• [WHAT THE TASK REQUIRES]:
Rewrite the paragraph of the supply chain management article that begins "Following in the footsteps of Nike" as a short bulleted list that keeps its main facts.

• [DOCUMENT PASSAGE]:
Supply chain management

September 01, 2005

As the pace of globalisation picks up, managing supply chains in a responsible way is becoming increasingly complex. John Russell reviews the current trends.

Revelations of malpractice along companies’ supply chains are becoming the corporate world’s equivalent to tabloid sex-scandals. Companies are cast as the celebrities with something to hide, hounded by hacks eager to expose their dirty little secrets. The trend towards outsourcing to countries in the developing world has further complicated the supplier relationship. It is now a far more complex task for company managers to oversee the production process, yet increasingly they are held responsible for the conduct of subcontractors and other suppliers across the globe. Rising stakeholder concerns have put paid to the notion that the supplier relationship is a distant and purely contractual one. As companies are now finding, the extended supply chain demands extended responsibility.


The high profile brands of the apparel sector have adopted a novel tactic in response to allegations of misconduct – admit everything. Transparent social reporting is proving an effective way to silence the critics. In its 2004 social report, Gap responded to its critics with a high level of disclosure on working conditions throughout its supply chain.

Following in the footsteps of Nike (as we reported in Briefing 82) the global clothing giant admitted to several violations of its vendor code of conduct, revealing that over 50% of its factories in China failed to comply fully with local laws. In over a quarter of sites in India, employees had been made to work more than 60 hours a week. To address such abuses Gap has established an extensive factory-monitoring programme, aiming to inspect each of its 1,690 factories at least once a year. The work of vendor compliance officers resulted in the termination of contracts with 136 sub-standard suppliers in 2003. As Gap shows, management concerns along the supply chain are less a case of soul-searching than of fact-finding, as companies seek evidence to offset the impact of headline-grabbing stories of malpractice.

• [INFORMATION SHOWN]:
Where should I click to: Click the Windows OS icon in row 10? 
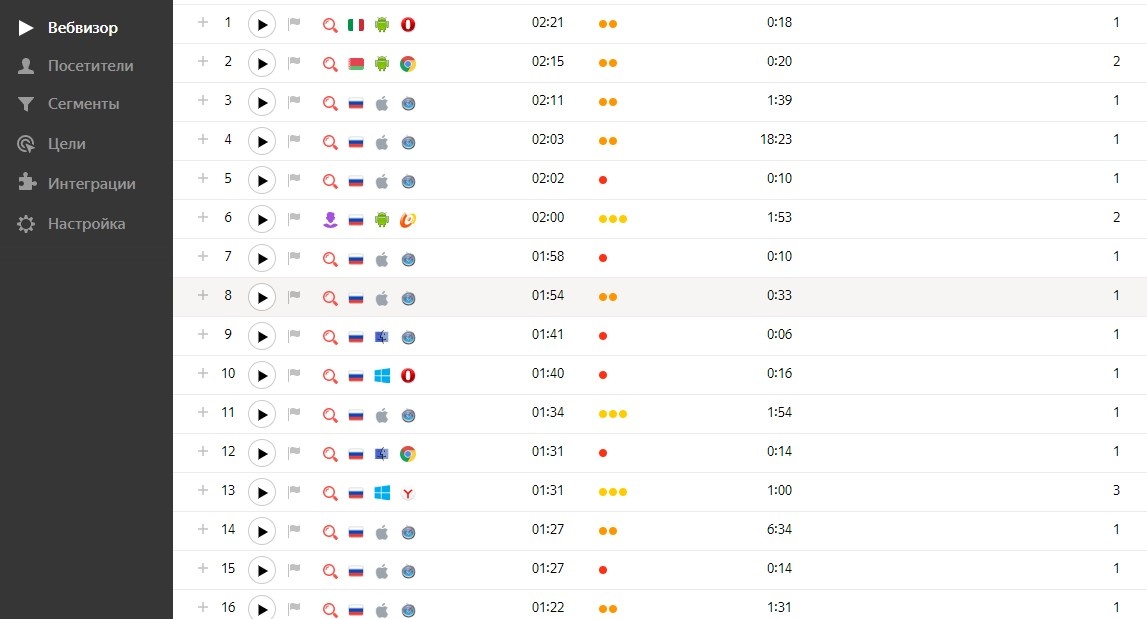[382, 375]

--

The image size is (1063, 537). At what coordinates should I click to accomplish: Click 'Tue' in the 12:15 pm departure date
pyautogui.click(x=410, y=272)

• [SOLUTION BELOW]:
- Following Nike's lead, Gap admitted several violations of its vendor code of conduct.
- Over 50% of its factories in China did not fully comply with local laws.
- At over a quarter of its sites in India, employees had been made to work more than 60 hours a week.
- Gap set up an extensive factory-monitoring program, aiming to inspect each of its 1,690 factories at least once a year.
- The work of vendor compliance officers led to the termination of contracts with 136 sub-standard suppliers in 2003.
- As Gap shows, supply chain management is less soul-searching than fact-finding, as companies seek evidence to offset headline-grabbing stories of malpractice.